1. A cooling device for electrical equipment through which an electrically insulating coolant fluid is circulated, which comprises a pipe system and/or heat exchangers and/or reservoirs and/or pumps and/or sensors, and also supply and discharge lines for a coolant fluid which is in contact with the live components, wherein at least the components of the cooling device which are in contact with the coolant are composed of polyarylene sulfide and/or of liquid-crystalline polyester, or have a coating composed of these polymers.

2. The cooling device as claimed in claim 1, wherein the electrical equipment comprises a fuel cell.

3. The cooling device as claimed in claim 1, wherein the electrically insulating coolant fluid is a mixture composed of water and an alcohol, with an electrical conductivity of less than 5 μS/cm.

4. The cooling device as claimed in claim 1, wherein, at least in the region of the live components of the electrical equipment, the components of the cooling device which are in contact with the electrically insulating coolant fluid are composed of polyarylene sulfide or of liquid-crystalline polyester, or have a coating composed of these polymers.

5. The cooling device as claimed in claim 4, wherein the polyarylene sulfide is poly(p-phenylene sulfide).

6 and 7. cancelled.

8. Coolant circuits which are in contact with live components of electrical equipment which comprise polyarylene sulfide or liquid-crystalline polyester or a mixture thereof.

9. The cooling circuits as claimed in claim 8, wherein the electrical equipment comprises a fuel cell.

10. The cooling device as claimed in claim 1, wherein the electrical equipment comprises a fuel cell with polymer electrolyte membranes.
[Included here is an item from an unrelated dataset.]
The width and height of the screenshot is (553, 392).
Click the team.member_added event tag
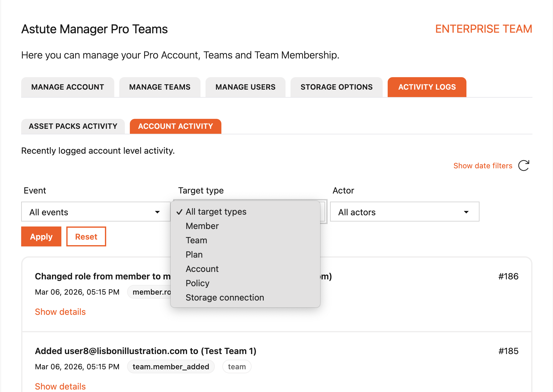click(x=171, y=367)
11. The cooling device as claimed in claim 1, wherein the electrically insulating coolant fluid is a mixture composed of glycol with an electrical conductivity of less than 5 μS/cm.

12. The cooling device as claimed in claim 1, wherein the electrically insulating coolant fluid is a mixture composed of ethylene glycol with an electrical conductivity of less than 5 μS/cm.

13. The cooling device as claimed in claim 1, wherein the electrically insulating coolant fluid is a mixture composed of propylene glycol with an electrical conductivity of less than 5 μS/cm.